After all, increasing the draw would cause other systems on the ship to start failing as they did not get enough of the ambient mana. Things like the artificial gravity. Or the spatial manipulation that let them store the absurd amounts of supplies needed for an expedition out into the black. Or the whole complex manipulation of the ship’s weight, the exhaust’s weight, and their weight relative to each other to allow modern starships to accelerate without burning ungodly amounts of fuel. And any supernatural reinforcements that weren’t wholly [Skill]-based.

It was the need to power that last bit that prevented starships from having the same kind of absurd enchantments as stationary defenses, or ocean-going warships, had. For example, several of the battleships that had fought the Leviathan, over a hundred years ago, had had shields and even been able to (briefly) fly.

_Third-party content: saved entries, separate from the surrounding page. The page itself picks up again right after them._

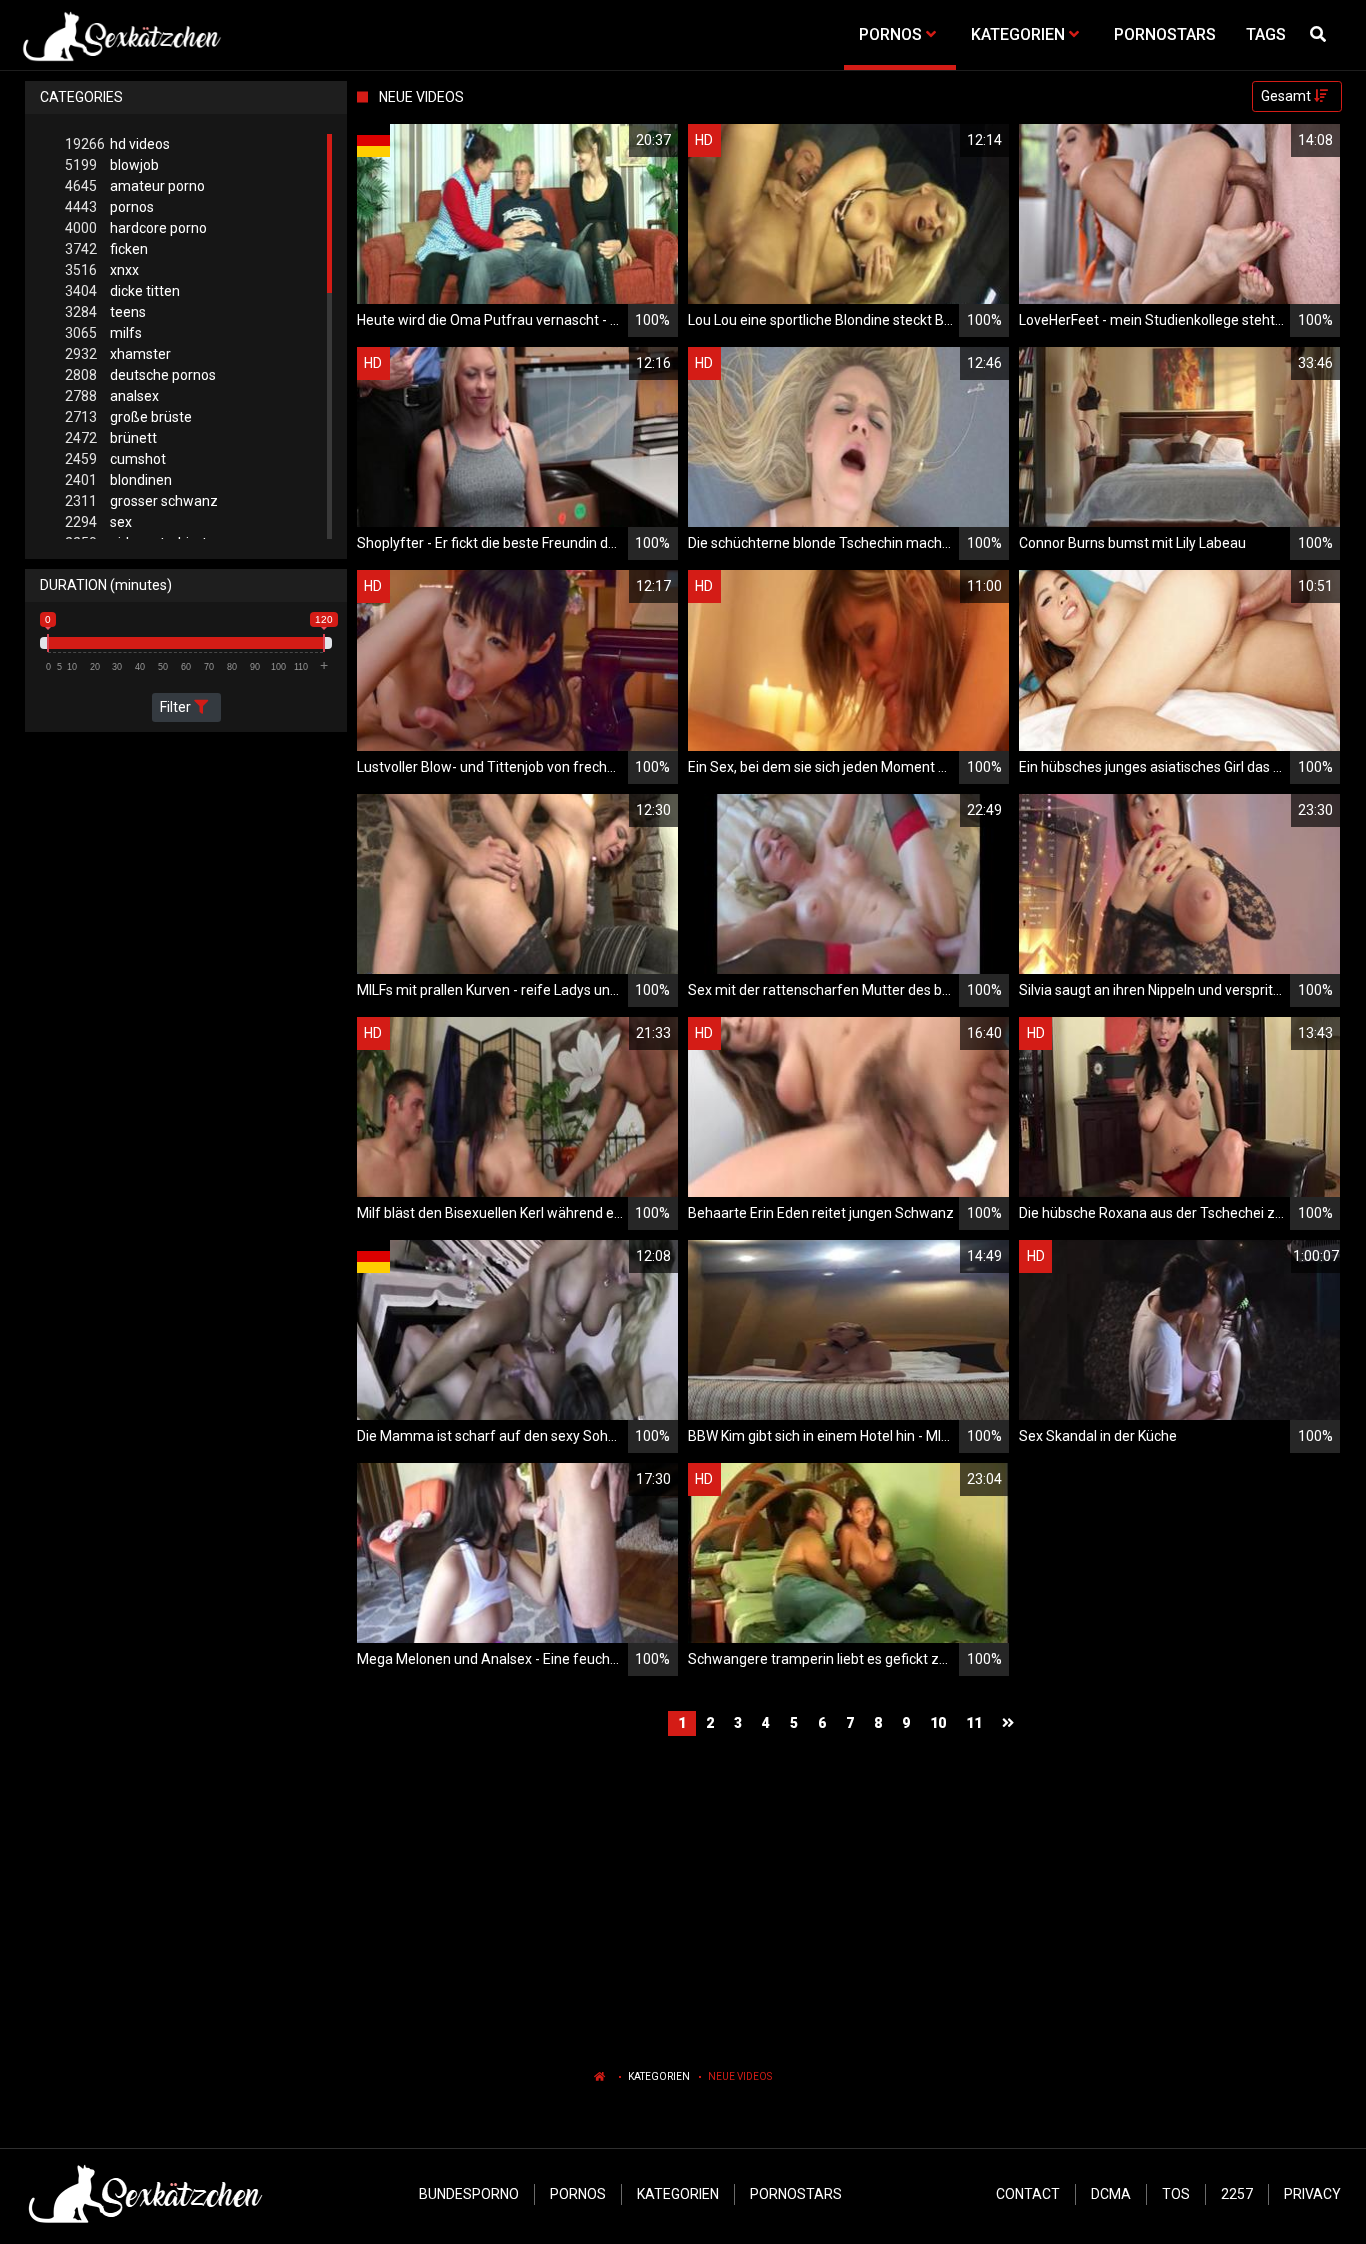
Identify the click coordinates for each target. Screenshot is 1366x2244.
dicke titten (122, 291)
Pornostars (796, 2194)
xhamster (118, 354)
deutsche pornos (140, 375)
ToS (1176, 2194)
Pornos (578, 2194)
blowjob (112, 165)
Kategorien (659, 2076)
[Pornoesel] (121, 35)
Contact (1028, 2194)
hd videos (117, 144)
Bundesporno (469, 2194)
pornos (109, 207)
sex (98, 522)
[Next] (1010, 1723)
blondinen (118, 480)
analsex (112, 396)
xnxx (102, 270)
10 (938, 1723)
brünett (111, 438)
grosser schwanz (141, 501)
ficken (106, 249)
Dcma (1111, 2194)
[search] (1321, 35)
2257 (1237, 2194)
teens (105, 312)
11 (974, 1723)
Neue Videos (740, 2076)
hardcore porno (136, 228)
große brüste (128, 417)
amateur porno (135, 186)
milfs (103, 333)
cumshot (115, 459)
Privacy (1312, 2194)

So, what would be more important: the significant utility the change would bring with it, or the increased charge time that might fuck them over in certain situations?

Then again, the increase was comparatively small … Derek wasn’t going to say it’d never matter, that’d be tempting fate, but how likely was it that it’d ever come down to that time specifically?

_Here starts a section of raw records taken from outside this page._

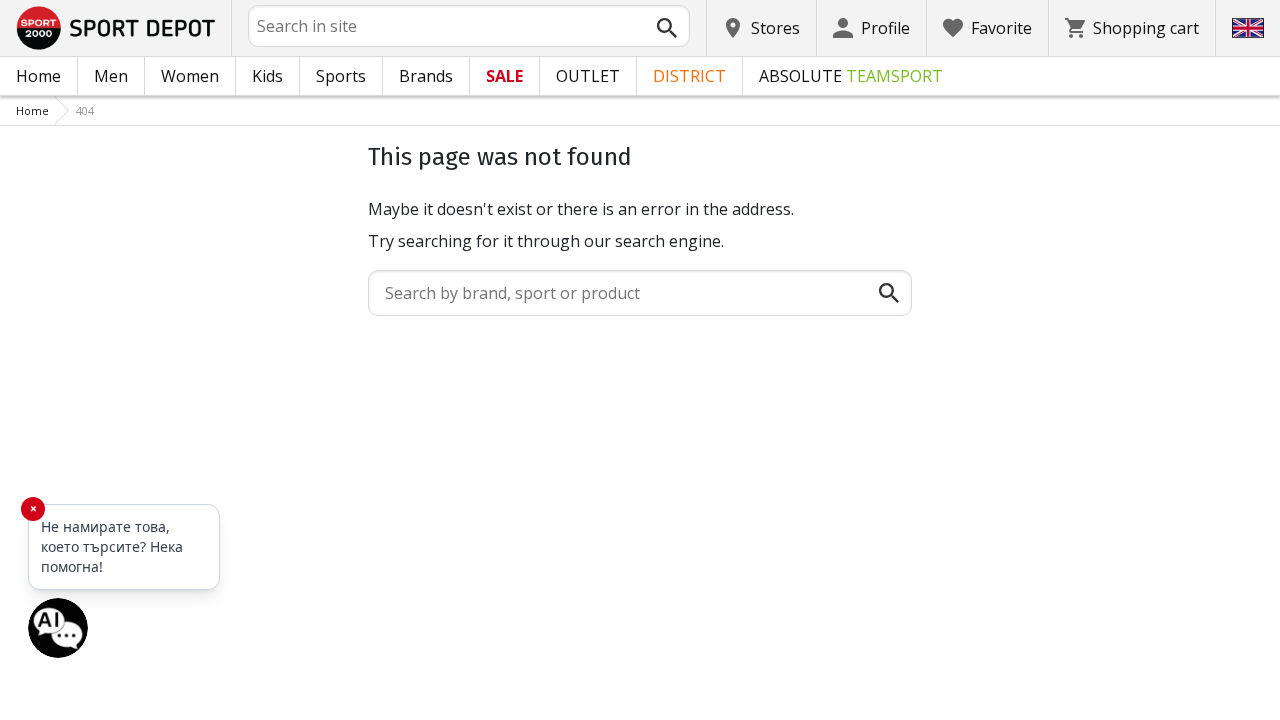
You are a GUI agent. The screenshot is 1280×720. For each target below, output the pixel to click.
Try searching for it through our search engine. (546, 241)
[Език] (1248, 28)
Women (190, 76)
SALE (504, 76)
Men (111, 76)
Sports (341, 76)
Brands (426, 76)
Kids (267, 76)
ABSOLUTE (851, 76)
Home (38, 76)
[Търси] (667, 28)
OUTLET (588, 76)
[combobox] (469, 26)
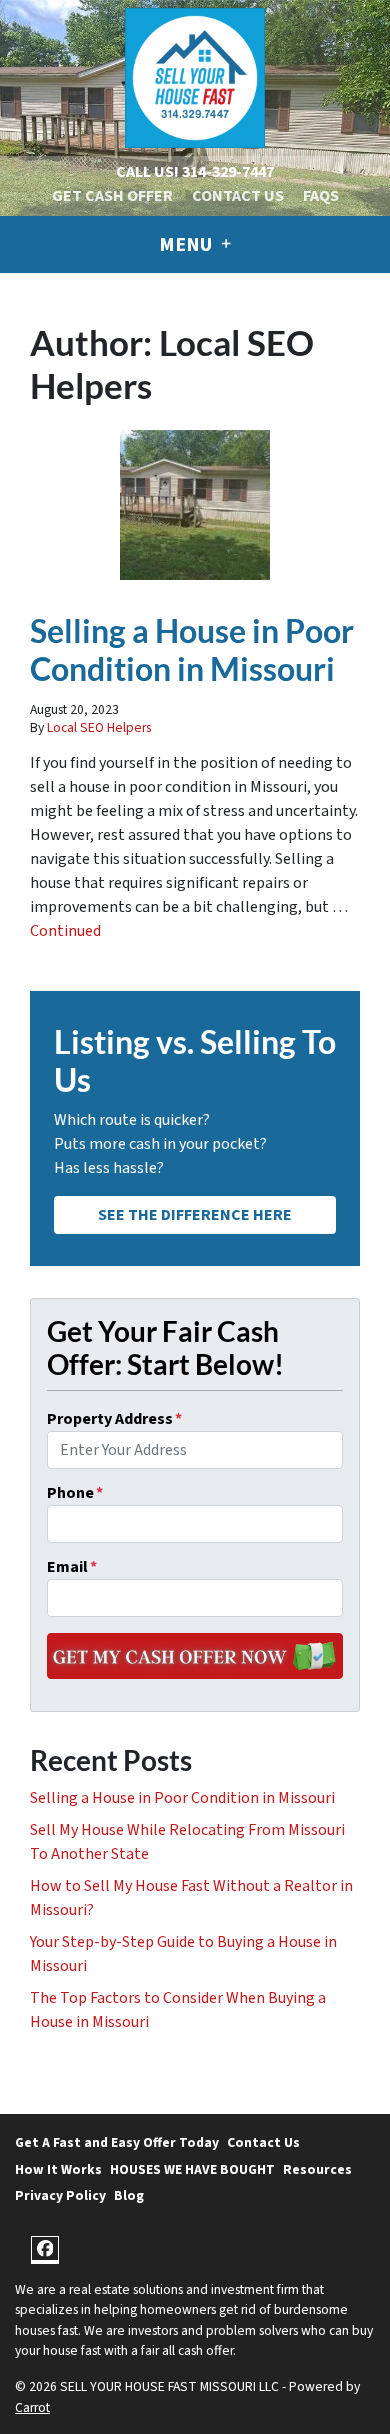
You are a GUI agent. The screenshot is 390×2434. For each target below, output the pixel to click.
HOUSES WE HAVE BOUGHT (192, 2169)
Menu (187, 245)
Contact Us (238, 196)
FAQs (321, 196)
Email (72, 1567)
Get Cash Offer (112, 196)
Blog (129, 2195)
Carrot (32, 2407)
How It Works (58, 2169)
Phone (75, 1493)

Far higher than he really felt comfortable with, but at the same time, he also couldn’t really afford to go without the enhancement …

“Thoughts?” he asked.

“How is the area of effect going to be reshaped?” Ye-in asked. “Is it just going to be widened horizontally, or remain as a cylinder, a big one, the enemy might be able to shoot down?”

Derek flinched. That hadn’t even occurred to him. The old version had been “safe” in that respect as it had only been active for a matter of miliseconds at a time, and been narrow enough that the only way an opponent would be able to take advantage of it to fire back at point-blank range was if they actually had a weapon on the other end of the spatial compression, already in position to fire down it, and actually aiming at where they were. Not where they would be in the second it would take for the beam to normally cross the intervening distance, but actually at their present location, an orientation that would only ever do anything if the Moebius Array was active.

Precognition would let the enemy pull it off, but very little else would.

If the new effect was a broad cylinder, though … the likelihood the enemy would be able to exploit that through pure chance was uncomfortably high.

“It’ll be a narrow box, the width of the original effect, stretched down to the electron beam’s emitter,” Karl explained.

“I mean … if we were still running the original reactors, losing the Moebius Array for another minute after firing would be a big problem,” Atticus shrugged. “But with how quickly we’ll be able to fire the main beam now, it should be fine. I say ‘go for it’.”

“Ye-in?” Derek asked. Atticus had just helped him make up his own mind, but this question was sufficiently complex that he wanted more input.

“Works for me,” she said.

“Me too,” Mimi added.

“Alright, in that case, please do the upgrade,” Derek said.

“Should be a fun couple of days,” Karl said with a grin.

“Perfect,” Derek replied. That also gave him enough time to finally reach the second Evolution.